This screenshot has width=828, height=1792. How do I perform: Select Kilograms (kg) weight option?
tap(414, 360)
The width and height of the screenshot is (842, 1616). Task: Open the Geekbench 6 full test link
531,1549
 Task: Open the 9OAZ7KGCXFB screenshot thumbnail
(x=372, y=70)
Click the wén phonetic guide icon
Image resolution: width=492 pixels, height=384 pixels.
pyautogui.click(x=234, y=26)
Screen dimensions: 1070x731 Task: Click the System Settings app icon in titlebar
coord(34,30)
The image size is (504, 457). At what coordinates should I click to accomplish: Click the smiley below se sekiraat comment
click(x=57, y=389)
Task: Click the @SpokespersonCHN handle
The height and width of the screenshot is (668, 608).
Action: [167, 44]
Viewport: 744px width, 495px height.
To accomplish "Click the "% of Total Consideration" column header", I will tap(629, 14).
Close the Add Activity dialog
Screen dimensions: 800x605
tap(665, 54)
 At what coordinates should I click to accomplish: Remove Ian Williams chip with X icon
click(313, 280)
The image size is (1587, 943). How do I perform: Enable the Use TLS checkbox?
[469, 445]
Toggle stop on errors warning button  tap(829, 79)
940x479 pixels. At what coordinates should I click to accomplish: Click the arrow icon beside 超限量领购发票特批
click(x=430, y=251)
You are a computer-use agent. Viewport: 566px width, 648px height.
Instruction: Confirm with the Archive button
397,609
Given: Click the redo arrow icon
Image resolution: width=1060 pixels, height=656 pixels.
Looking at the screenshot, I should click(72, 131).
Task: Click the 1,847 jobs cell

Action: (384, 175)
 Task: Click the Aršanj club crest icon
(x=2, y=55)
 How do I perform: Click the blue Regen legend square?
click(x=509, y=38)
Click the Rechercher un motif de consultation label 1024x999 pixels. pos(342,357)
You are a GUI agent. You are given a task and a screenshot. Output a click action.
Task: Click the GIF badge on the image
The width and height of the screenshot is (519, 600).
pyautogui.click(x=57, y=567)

##########

What this task involves: State how many lines in the material include the string "agent". Nothing other than the number is wanted.

Completed exercise: 2